Monitoring a Process in SCOM can be pretty straightforward, or it can be pretty tricky depending on the application. In this article, I will run through some examples of how to be successful, and what to avoid.
First, SCOM provides a “Process Monitoring” template in the console, that works pretty well. It has a nice wizard based UI, that lets you pick each process by name, and alert when a process is not running when expected to be, or running when not expected, including duration of the running process, min and max expected process counts, and CPU and Memory monitors for each process.
There are a couple downsides to our process monitoring template. The biggest being that since it uses a group, and enables discovery of the “process class” for members of the group. However, if the group membership changes and servers are removed from the group, we do not “undiscover” the process class members that are removed.
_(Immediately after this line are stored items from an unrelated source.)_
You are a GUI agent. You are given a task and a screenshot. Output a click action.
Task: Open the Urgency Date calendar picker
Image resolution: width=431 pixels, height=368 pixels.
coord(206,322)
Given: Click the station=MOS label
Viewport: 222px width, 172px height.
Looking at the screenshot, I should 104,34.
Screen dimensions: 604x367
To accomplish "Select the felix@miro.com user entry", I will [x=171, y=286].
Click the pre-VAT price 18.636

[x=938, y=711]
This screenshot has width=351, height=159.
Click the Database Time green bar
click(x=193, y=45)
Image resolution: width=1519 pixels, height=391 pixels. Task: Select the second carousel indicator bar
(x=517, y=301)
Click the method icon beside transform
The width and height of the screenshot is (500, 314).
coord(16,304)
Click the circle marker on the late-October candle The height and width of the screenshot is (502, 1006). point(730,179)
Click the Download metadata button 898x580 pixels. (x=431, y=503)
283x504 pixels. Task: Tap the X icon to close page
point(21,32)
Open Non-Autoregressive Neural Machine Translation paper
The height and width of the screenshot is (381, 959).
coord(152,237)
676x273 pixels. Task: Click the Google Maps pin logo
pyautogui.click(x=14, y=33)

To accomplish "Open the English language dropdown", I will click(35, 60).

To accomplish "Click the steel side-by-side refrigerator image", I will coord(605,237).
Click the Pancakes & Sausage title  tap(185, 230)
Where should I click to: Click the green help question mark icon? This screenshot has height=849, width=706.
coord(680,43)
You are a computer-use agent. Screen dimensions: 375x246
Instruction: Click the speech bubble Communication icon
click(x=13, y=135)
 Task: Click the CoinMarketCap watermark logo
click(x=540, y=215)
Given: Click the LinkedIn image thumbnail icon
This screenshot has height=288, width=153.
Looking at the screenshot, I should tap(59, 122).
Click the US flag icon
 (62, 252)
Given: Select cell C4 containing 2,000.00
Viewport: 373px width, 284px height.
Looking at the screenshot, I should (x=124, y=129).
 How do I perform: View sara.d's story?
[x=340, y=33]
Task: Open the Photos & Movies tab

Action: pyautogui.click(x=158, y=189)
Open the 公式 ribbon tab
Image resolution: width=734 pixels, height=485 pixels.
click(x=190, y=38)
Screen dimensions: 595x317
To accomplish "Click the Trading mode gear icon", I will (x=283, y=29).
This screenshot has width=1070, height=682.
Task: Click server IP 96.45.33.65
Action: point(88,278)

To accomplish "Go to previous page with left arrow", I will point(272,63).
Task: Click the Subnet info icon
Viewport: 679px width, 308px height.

It can become messy over time, but simplicity comes at a cost.
Another challenge, is what if you wish to monitor some counter that isn’t CPU or Memory? Such as Handle Count? You are on your own.
You could always just use a Windows Performance Counter Monitor wizard in the console….. such as Consecutive Samples Over Threshold Monitor. Then just choose the performance counter you wish to monitor.
This works great, UNLESS there are multiple instances of the process. When there will only ever be a single instance of “MonitoringHost” running, then the monitor works exactly as intended. However, if there are TWO MonitoringHost (or whatever process) instances running, and one process is over a threshold while one process is not – bad things happen. With two processes, these are monitored in series and will cause the monitor to behave erratically, causing the monitor to “flip flop” back and forth multiple times in a single second. This does bad things like opens an alert then immediately closes it…. every 60 seconds!
To resolve these issues, I prefer targeting discovered application classes, for process monitoring. I have created some Management Pack Fragments to help with this.
First off is the fragment: Monitor.Process.mpx
This fragment monitors if the process is within the thresholds for Minimum expected processes running, and Maximum expected processes running. The monitor uses the built in System.ProcessInformationProvider to get information about the process, then allows you to input important information like ProcessName, MinProcessCount, MaxProcessCount. It also has configurable frequency for how often to check, and number of consecutive samples to check before alerting to control temporary transient conditions.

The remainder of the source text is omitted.